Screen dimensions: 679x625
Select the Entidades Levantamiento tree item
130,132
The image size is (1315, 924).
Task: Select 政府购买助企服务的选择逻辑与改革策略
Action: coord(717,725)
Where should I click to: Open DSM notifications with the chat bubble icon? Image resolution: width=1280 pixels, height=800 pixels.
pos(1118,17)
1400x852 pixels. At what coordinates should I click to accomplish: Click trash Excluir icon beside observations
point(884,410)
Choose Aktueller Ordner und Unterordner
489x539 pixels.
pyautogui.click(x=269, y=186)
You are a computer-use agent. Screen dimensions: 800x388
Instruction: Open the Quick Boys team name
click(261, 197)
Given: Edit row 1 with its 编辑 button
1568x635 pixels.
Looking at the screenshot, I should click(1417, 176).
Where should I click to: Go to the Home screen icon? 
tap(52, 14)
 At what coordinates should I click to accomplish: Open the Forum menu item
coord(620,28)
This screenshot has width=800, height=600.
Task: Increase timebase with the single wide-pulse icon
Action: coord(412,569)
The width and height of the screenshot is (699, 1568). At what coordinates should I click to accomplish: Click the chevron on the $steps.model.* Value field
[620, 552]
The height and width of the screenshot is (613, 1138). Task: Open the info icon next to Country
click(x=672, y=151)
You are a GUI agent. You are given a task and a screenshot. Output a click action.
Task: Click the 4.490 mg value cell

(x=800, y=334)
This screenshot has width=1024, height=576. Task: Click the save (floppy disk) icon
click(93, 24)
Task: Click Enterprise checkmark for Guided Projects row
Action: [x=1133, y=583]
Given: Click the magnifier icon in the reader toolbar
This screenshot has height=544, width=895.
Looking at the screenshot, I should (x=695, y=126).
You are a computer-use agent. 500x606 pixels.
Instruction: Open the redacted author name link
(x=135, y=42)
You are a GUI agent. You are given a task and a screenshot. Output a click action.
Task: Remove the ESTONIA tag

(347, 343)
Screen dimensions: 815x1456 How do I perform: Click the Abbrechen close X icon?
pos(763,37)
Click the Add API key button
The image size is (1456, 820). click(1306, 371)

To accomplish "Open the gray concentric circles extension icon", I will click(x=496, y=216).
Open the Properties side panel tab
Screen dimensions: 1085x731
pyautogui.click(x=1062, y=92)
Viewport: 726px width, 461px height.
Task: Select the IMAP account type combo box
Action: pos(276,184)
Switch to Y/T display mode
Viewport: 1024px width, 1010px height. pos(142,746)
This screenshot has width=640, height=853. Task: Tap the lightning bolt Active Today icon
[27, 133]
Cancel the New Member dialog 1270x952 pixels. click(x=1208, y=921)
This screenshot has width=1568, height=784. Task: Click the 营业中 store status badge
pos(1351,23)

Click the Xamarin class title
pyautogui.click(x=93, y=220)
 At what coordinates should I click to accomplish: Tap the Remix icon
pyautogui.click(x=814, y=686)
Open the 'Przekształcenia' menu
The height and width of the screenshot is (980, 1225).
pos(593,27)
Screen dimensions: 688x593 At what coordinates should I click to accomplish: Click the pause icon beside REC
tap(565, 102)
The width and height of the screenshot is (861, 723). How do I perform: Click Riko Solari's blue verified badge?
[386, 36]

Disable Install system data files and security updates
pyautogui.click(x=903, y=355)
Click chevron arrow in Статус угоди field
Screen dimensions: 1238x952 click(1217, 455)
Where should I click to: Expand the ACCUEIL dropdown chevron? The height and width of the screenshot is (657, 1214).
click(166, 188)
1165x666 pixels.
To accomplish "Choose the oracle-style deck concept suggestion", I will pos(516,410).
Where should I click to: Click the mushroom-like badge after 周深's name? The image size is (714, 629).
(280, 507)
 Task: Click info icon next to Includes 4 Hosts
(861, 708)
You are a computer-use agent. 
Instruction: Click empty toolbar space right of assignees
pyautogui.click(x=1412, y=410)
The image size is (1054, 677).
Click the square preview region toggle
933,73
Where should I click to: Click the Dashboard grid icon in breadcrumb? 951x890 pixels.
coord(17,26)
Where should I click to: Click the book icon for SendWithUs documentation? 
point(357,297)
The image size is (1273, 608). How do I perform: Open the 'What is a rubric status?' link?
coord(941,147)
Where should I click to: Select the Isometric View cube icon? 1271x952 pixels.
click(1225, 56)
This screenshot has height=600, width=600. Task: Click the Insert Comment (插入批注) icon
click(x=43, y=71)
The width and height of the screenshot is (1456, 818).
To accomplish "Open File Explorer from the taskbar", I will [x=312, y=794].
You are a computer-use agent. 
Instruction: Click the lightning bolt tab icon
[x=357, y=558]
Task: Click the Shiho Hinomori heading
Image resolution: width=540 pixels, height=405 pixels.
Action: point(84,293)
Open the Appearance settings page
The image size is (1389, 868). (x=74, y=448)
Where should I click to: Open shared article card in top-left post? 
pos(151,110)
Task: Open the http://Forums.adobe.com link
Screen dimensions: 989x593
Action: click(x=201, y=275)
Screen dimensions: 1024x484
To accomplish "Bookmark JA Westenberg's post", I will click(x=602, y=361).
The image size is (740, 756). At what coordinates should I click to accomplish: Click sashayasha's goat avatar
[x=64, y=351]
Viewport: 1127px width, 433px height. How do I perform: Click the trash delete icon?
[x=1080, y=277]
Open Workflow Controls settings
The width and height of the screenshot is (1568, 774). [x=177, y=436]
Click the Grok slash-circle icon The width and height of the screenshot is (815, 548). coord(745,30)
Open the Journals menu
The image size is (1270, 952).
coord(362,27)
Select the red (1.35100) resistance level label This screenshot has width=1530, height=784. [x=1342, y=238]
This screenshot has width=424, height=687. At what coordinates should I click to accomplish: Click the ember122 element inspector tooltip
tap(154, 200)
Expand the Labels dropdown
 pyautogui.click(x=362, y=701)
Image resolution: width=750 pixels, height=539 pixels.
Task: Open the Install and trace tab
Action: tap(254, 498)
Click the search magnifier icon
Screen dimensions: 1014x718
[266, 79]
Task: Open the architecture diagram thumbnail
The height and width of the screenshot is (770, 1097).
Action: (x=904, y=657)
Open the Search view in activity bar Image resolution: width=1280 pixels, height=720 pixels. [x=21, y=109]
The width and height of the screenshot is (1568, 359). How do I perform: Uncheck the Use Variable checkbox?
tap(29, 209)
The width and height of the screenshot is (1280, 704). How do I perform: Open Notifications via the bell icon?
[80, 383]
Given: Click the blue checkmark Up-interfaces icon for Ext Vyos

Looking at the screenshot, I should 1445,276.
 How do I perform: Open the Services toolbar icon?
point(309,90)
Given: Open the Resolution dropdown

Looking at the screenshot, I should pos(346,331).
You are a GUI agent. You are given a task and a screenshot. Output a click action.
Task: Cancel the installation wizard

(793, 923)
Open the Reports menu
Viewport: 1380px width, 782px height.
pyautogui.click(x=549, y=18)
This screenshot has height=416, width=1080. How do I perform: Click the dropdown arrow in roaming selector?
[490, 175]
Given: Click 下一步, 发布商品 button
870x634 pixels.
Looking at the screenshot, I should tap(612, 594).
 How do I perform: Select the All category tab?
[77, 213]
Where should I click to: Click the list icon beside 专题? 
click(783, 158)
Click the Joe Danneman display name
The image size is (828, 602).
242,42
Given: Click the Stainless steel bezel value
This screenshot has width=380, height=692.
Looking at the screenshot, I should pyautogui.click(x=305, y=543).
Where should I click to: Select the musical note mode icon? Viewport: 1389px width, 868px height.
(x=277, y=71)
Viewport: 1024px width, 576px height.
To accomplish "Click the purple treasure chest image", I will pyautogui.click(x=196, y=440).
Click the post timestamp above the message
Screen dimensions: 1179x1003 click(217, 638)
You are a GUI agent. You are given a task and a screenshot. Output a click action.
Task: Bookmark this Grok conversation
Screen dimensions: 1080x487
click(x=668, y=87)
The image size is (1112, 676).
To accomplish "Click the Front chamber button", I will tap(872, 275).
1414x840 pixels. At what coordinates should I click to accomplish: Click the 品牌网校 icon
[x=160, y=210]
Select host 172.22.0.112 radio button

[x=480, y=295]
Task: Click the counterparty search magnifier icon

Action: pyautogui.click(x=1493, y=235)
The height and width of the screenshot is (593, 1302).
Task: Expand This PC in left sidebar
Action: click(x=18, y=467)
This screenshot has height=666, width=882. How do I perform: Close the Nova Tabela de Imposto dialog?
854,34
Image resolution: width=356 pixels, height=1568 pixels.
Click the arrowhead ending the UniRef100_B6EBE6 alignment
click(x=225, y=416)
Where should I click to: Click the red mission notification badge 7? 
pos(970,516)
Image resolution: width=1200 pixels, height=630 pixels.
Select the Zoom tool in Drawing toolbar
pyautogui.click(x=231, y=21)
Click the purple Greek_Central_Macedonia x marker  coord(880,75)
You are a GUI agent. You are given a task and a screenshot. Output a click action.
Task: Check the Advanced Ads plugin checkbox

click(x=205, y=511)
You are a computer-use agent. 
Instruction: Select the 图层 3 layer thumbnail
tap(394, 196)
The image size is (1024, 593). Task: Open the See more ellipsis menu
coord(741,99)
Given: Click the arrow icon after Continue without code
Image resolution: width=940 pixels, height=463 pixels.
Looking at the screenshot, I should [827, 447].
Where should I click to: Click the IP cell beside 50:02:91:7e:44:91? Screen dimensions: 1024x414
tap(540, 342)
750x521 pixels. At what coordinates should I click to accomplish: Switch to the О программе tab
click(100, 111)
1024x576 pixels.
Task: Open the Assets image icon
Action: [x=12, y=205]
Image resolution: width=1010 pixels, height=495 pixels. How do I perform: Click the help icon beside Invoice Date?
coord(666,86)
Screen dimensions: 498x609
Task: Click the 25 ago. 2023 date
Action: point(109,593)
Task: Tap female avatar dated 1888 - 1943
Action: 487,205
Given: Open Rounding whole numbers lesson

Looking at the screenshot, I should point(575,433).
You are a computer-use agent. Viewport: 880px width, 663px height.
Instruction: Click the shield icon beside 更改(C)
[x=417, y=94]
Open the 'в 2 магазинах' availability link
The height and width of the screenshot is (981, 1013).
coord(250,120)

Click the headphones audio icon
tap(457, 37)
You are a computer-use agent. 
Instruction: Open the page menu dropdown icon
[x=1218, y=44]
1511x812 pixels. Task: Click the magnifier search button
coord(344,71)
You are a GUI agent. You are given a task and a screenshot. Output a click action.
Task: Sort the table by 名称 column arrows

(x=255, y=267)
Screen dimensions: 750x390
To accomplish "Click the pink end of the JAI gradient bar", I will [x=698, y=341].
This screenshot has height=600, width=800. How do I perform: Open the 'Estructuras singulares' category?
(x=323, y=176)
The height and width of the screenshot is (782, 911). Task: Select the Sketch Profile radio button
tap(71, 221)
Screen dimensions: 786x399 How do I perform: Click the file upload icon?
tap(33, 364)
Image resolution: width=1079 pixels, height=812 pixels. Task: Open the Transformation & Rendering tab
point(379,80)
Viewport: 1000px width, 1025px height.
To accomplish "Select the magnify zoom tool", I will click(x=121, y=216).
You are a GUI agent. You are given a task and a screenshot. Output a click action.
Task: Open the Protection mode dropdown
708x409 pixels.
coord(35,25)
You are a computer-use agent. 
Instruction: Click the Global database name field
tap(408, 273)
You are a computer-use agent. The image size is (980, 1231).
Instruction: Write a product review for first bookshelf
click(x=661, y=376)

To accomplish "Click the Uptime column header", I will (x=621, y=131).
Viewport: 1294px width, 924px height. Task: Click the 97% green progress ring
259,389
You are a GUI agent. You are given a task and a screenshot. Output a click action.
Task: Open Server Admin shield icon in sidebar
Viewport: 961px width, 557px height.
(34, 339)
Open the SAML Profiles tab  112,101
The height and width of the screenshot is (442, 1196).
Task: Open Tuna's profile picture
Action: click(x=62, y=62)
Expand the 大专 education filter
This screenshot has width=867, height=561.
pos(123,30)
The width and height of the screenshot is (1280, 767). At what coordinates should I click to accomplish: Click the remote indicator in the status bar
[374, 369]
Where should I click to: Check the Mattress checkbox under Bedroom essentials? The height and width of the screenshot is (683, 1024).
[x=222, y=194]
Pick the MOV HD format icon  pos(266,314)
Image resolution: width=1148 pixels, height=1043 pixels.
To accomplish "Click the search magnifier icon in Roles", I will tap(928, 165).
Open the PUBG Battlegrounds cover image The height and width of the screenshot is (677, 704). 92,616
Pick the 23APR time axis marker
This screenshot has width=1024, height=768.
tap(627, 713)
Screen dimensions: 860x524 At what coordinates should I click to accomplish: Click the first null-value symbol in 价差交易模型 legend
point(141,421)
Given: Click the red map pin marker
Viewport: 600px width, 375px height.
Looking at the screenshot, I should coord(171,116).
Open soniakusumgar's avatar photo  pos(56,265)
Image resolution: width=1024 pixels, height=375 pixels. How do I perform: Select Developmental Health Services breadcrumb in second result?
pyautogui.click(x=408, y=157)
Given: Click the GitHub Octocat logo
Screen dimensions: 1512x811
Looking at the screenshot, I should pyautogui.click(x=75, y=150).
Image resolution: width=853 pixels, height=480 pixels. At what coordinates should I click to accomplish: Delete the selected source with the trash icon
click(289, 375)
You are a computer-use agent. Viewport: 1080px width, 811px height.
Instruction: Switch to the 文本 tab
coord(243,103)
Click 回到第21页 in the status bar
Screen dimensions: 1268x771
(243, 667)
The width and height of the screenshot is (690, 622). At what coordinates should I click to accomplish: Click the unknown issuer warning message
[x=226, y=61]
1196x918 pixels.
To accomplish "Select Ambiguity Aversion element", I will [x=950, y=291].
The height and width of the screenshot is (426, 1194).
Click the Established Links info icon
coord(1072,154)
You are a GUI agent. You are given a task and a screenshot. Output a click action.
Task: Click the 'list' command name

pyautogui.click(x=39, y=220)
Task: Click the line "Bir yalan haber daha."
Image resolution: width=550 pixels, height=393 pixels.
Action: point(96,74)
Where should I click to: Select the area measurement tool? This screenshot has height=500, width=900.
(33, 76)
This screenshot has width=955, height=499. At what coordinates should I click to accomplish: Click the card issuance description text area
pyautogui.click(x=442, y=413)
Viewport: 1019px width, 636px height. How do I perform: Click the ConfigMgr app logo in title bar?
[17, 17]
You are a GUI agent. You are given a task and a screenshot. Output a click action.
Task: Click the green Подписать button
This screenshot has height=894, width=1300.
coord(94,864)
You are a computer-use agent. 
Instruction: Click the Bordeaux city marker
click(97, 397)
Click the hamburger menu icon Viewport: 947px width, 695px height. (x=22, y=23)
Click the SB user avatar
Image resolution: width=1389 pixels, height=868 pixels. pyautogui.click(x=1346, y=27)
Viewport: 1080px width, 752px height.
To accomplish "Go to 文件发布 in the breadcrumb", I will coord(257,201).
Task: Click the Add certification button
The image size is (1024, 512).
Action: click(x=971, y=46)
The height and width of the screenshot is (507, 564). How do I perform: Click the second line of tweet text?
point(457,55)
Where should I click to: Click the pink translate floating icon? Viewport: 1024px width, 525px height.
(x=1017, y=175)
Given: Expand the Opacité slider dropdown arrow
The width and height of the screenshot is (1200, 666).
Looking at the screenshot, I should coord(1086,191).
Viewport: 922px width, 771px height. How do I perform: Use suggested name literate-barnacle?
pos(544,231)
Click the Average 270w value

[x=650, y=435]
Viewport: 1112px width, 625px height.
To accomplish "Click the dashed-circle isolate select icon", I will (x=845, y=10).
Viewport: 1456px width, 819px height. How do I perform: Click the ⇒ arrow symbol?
┄┄┄┄┄┄
EXERCISE BRIEF:
Read the entries and show each line that mentions "purple".

WRITTEN SOLUTION:
To accomplish "Click the purple treasure chest image", I will pyautogui.click(x=196, y=440).
Click the purple Greek_Central_Macedonia x marker  coord(880,75)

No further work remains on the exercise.